Bart: He is a great story-teller and part of what he does is manipulate everyone he comes into contact with, probably me as a film-maker included. That felt like something to allow the audience to have some kind of direct experience of.
Charlie: Something interesting that people need to know – after this was over, I got a chance to go into the room that he stayed in and there was his pack that he carried all the time. In it was just two Michael Jackson tapes, hanging in the closet were two pairs of blue jeans, two shirts. That’s all he had to his name. He was sleeping on the floor and I thought when I looked at it ‘What has he gained from all this’? I expected to find rings that he’d stolen, other items in the pack. There was nothing there and you wonder what his mission really was.

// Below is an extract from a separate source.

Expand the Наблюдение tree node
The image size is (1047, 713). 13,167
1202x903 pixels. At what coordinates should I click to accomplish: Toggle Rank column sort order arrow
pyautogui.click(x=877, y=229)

His skill at manipulation is far beyond anything we’ve ever seen. He’s been doing that since he was a child. He’s been put in orphanages and had to deal for food and deal with adults for favours, not children, so he knows how to handle an adult and he knows how to be persuasive and I think he’s a master at that. I think what a great spy he would have made. However, I interviewed some of the teachers at the high school where he went and the students really had nothing to do with him. He somehow wasn’t able to convince the students, he was too strange but he convinced the older people to let him in the school and he was able to carry that off but the younger kids in that school wouldn’t have anything to do with him, they thought ‘boy, this is one strange person’.
There’s some interesting musical choices in the film, that relate to the themes. What inspired these choices?
Bart: A lot of it was to do with music that the family liked. Also to do with ideas about Americana and ultimately you make those decisions based on what kind of emotions they’re going to reflect. Things like David Bowie and Cat Stevens had been in the family’s music collection and they were also songs I loved and felt that they fit that mood. The Doobie Brothers felt like the right choice at that time. There’s all these peaks and troughs in terms of the emotional arc of the film and those songs seemed like they summed them up quite well and they spoke to rural America.
Have the Dollarhide / Gibson / Barclay family seen the film and do you still have contact with them?
Charlie: I talked with Carey (Nicholas’ sister) two days ago. I have to maintain a relationship with them if I’m ever going to find Beverly’s son and her brother.
Bart: I showed the family the film prior to Sundance and they were pleased they’d been part of it. They knew those allegations were going to be in it, they knew that there was an investigation into them but they felt it was true to their experience and it was an honest portrayal of what they’d been through.
What is Frederic Bourdin up to now?
Bart: The last I heard from a journalist who went and met with him is he lives a surprisingly normal family life, although he’s still full of anger and all sorts of things which he broadcasts on his internet page. He works in security and does dog training.
The Imposter is in cinemas from Friday 24 August.